Seasonality also has been somewhat improved with the move of Store Fixtures to discontinued operations.
Karl, anything to add?.
Yes. The only thing that I'd add, the Commercial Vehicle Products continues be an area that's difficult to forecast just because of the fleet nature of that, but the residential businesses, the auto is strong, continues to be strong, and we're optimistic.
We admit that, that guidance is wide, but we expect to be within that range and I would expect that we would be in the midpoint or the upper end of it. But we'll see..
Okay, great.
And then just a question on the adjustable base is -- grew nicely and I realize much of that comes from recent product wins, but can you also speak to the organic demand trends out there, if you're seeing any meaningful uptick in demand patterns that would lead you to believe that attachment rates are increasing?.
Josh, again this is Karl. I know that you participated in the conference call last night of Select Comfort. They mentioned that their flex bed or their adjustable base program has grown significantly. I think they're pleased with their attachment rates. We have 100% of that business, so we're the beneficiary by their focus growth.
We continue to see growth in both OEM manufacturer programs and retail programs. So the category very much is being positioned to the consumer by a number of manufacturers and retailers as a lifestyle product. The category grows and we expect it to continue to grow..
And the EBIT on those bases, Karl, is from what I understand maybe not as good as the statement core but getting better.
Is that the right way to think about it?.
Yes. Yes, that as we ramp up that volume, that it's been a challenge for us. Our people deserve a tremendous credit for getting that much product out of our facilities and our distribution infrastructure. As time passes, we'll get better at that, but the margins are below the company average, but it is very, very good business..
And I heard over -- in parts of September, there were some supply issues with some of the bases. Not sure if that was Leggett bases or not.
But did you experience anything like that in September?.
We're very pleased with the fact that we kept up with demand during September..
Our next question is from Budd Bugatch from Raymond James..
Comfort Core's numbers are just fabulous, Karl, and maybe put us and give us a little color on what size it is today and what's the duration of that kind of comparison and how much of it is either sell-in or sell-through, and maybe put some color around that 85% unit growth..
Budd, it's -- Comfort Core now is about 17% of our organic business. So I'm not including the 3 Sealy component plants. The Tempur Sealy, I would have to tell you what their mix of Comfort Core is, but it continues to grow as a category. We expect that it will continue to grow.
It was about 11% of total sales a year or so ago, but I don't know that exact point in time but it continues to expand. And as you know, dollars go with it. We have no expectation of a slow-down. We continue to invest significant capital dollars.
We believe that we own the most efficient Comfort Core productivity from a machinery perspective in the world and we're very proud of that. So as that category grows, we'll grow with it and our profitability will be enhanced..

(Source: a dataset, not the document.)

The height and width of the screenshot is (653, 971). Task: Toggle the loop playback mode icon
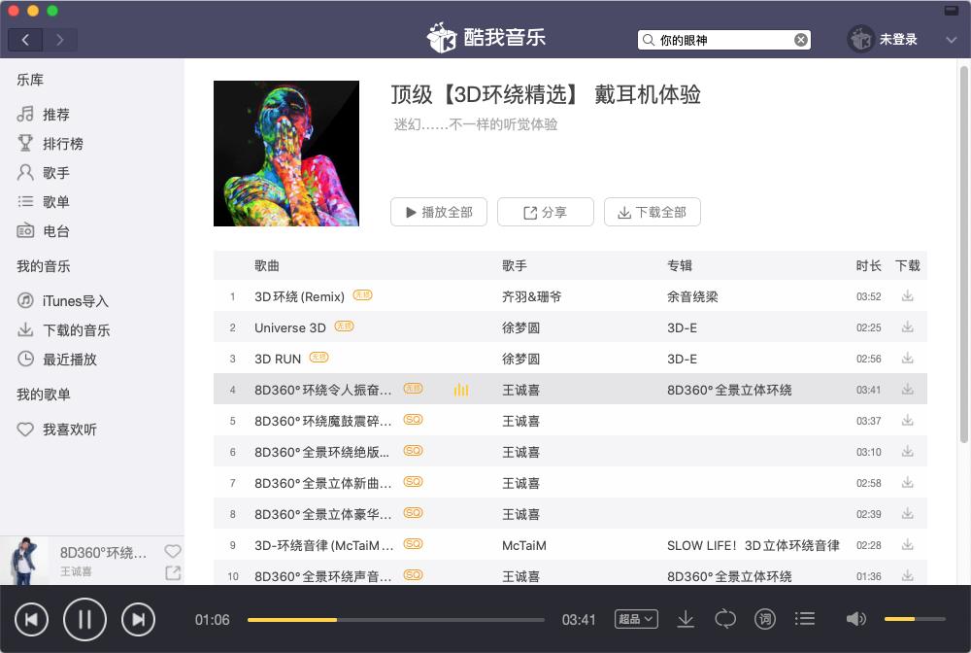click(726, 618)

And that was just -- if I can -- one more area of that.
What is the implication of that then to the open core and what's the cannibalization against the other parts of the business?.
Yes, there is some cannibalization, but that's a good trade for us. And to give better answer to the question you asked earlier, if -- what's the capability of that category? Comfort Core in Europe is about 50% of total mattress cores. We expect that it may grow to that level.

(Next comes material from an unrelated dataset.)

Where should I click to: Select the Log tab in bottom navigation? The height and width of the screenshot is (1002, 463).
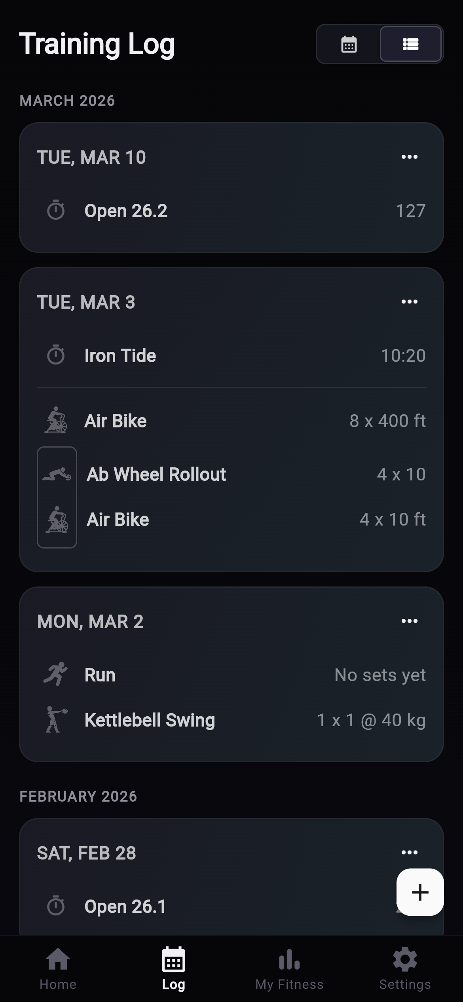pos(173,968)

Certainly the growth of hybrid in this country, in Canada in particular, has helped that. So we'll take that cannibalization all day..
And Budd, this is Dave. The application of Comfort Core in furniture cushions really is -- and that has gained some momentum and that doesn't have any cannibalization for us involved..
We didn't have marshalls units before in the seating?.
No, we had some marshalls units in the seating, but nothing like it has happened in the last few months..
Budd, what's happening is there was marshalls in the deck of upholstered seating, but there is a growing application of the product in the cushion itself as a replacement for foam because of the durability and resilience characteristics, the lack of set that a Comfort Core provides versus foam. So that is all growth..
Okay. I mean, I've seen marshalls inside units cushions for, well, while I was in the business so a long time but....
Not to the extent that they're in place today..
Our next question is from John Baugh of Stifel..
I wanted to follow up on the Comfort Core. If you took 17% weighting in the top 85%, if that number is in your innerspring, which I think you put at plus 9%, it would imply a pretty significant negative number. But if there's some of that going in the furniture, then maybe not as negative.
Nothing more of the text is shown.